I am a schoolteacher in Ashiya (Hyogo Prefecture). Each year, while the students stay the same, I age towards something, maybe my end, who knows.

I teach the English I know, and mostly avoid the new.  This year, as usual, I discussed the Tell-Tale Heart by Edgar Allan Poe and asked the  students to write something inspired by it. Tell-Tale Heart is the story of the narrator who decides to murder the Old Man, and slowly, surreptitiously puts his head inside the Old Man's bedroom in preparation:  "Oh, you would have laughed to see how cunningly I thrust it in! I moved it slowly --very, very slowly, so that I might not disturb the old man's sleep. It took me an hour to place my whole head within the opening so far that I could see him as he lay upon his bed. Ha! would a madman have been so wise as this, And then, when my head was well in the room, I undid the lantern cautiously-oh, so cautiously --cautiously (for the hinges creaked) --I undid it just so much that a single thin ray fell upon the vulture eye." Thus begins the tale that ends in a scream of "tear up the planks! here, here! --It is the beating of his hideous heart!".  The students came up with the usual -- one person narrative, unreliable protagonist's plan for a murder -- and the usual unusual -- a reverse perspective of the Old Man sitting absolutely still in darkness anticipating the single thin ray of lantern. I then did what I have done each year since early 60's, read to the class a few selected student pieces from my past. When I read "Elevator, Silence" by my student Haruki, the class excitedly told me that Haruki had just published that story.

Well, "Elevator, Silence" is a short story about a man riding an elevator:  he cant tell if it is still or moving, it has no control panel, it seems hermetically sealed, his coughing and whistling produce no sound,  altogether a scary predicament.
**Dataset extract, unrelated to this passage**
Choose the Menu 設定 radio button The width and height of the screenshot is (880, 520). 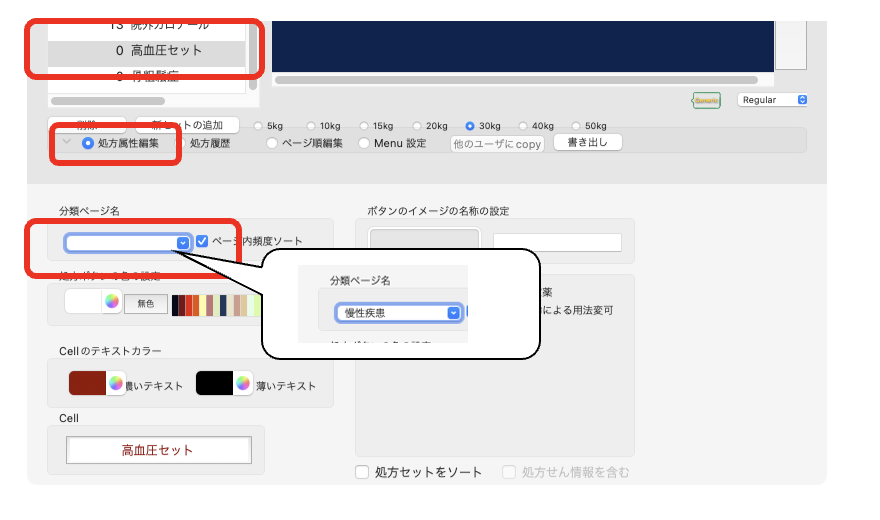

He whiles away the time by counting the change in his pocket: "I always come prepared with pockets full of loose change. In my right pocket I keep one-hundred and five-hundred yen coins, in my left fifties and tens. One-yen and five-yen coins I carry in a back pocket, but as a  rule these dont enter into the count". The story ends with terror, "The only possibility was that they had intentionally placed me in this particular situation. They wanted the elevator's motions to be opaque to me. They wanted the elevator to move so slow that I wouldnt be able to tell if it is going up or down."

Now it is alright as a student piece, but  I dont know how to make that into a published story. Maybe Haruki added more to it, introduced a chubby woman or unicorn or may be a plot about End of the World. He didnt strike me as an imaginative boy, but people grow up, they start operating bars or writing novels. I havent read Haruki's story yet, but I am not sure modern writing has anything to teach these children. I dont let decades intrude my classroom.